About this task -
Each record should reappear exactly in your answer, minus any picture.

Information supplied -
*****

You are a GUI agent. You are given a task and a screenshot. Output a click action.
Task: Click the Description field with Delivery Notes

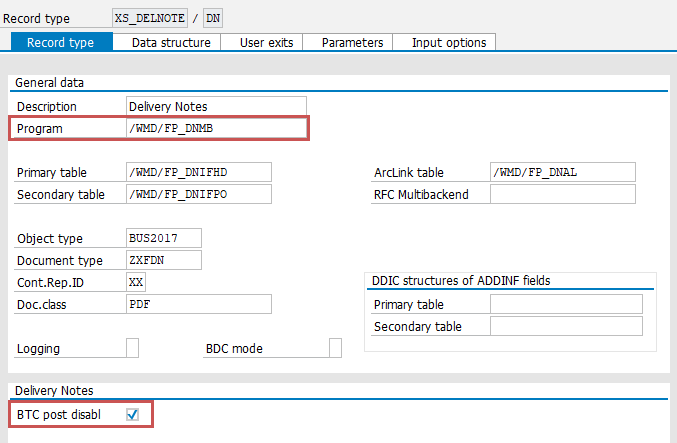[x=216, y=106]
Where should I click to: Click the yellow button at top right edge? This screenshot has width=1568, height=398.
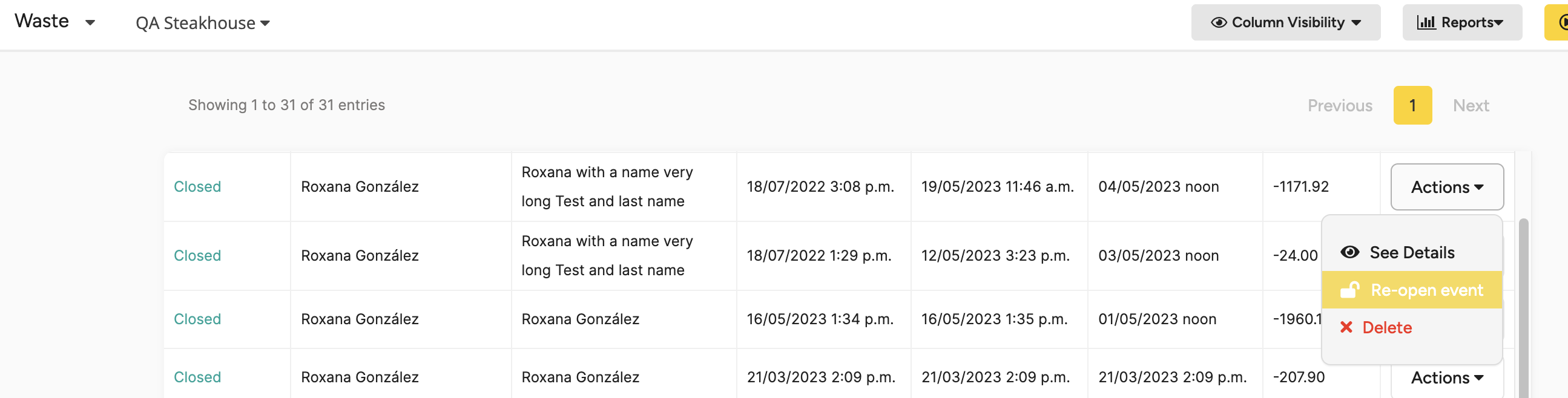click(x=1556, y=22)
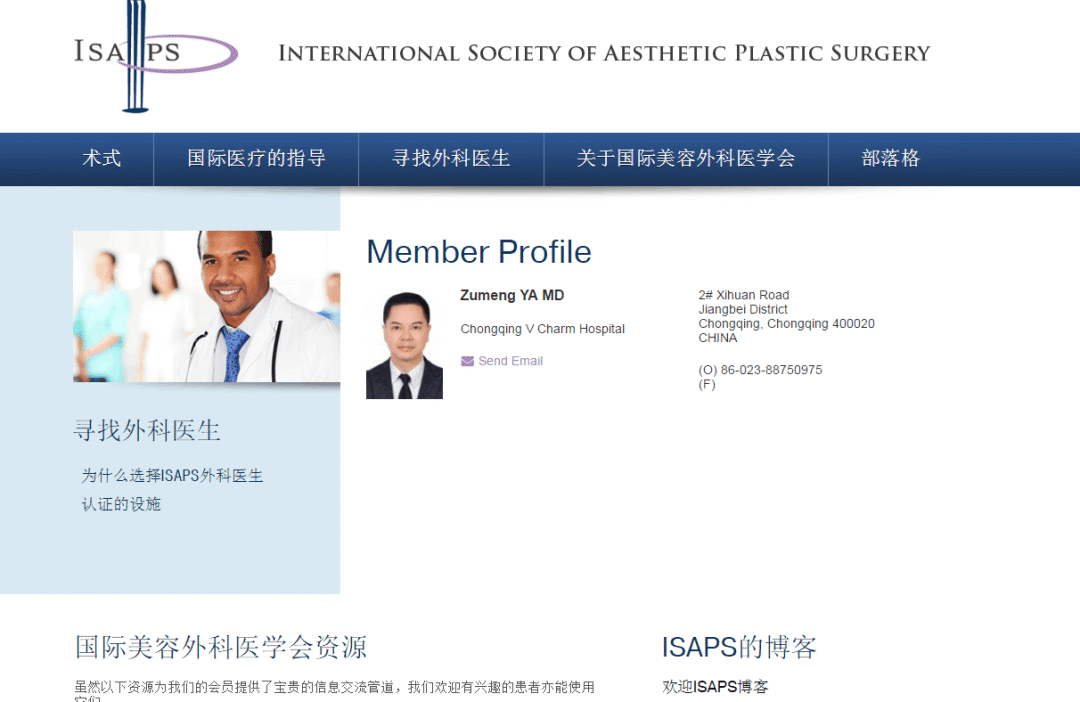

*****

Answer to this task -
You are a GUI agent. You are given a task and a screenshot. Output a click action.
Task: Click the Description field with Delivery Notes

[x=216, y=106]
Where should I click to: Click the yellow button at top right edge? This screenshot has width=1568, height=398.
click(x=1556, y=22)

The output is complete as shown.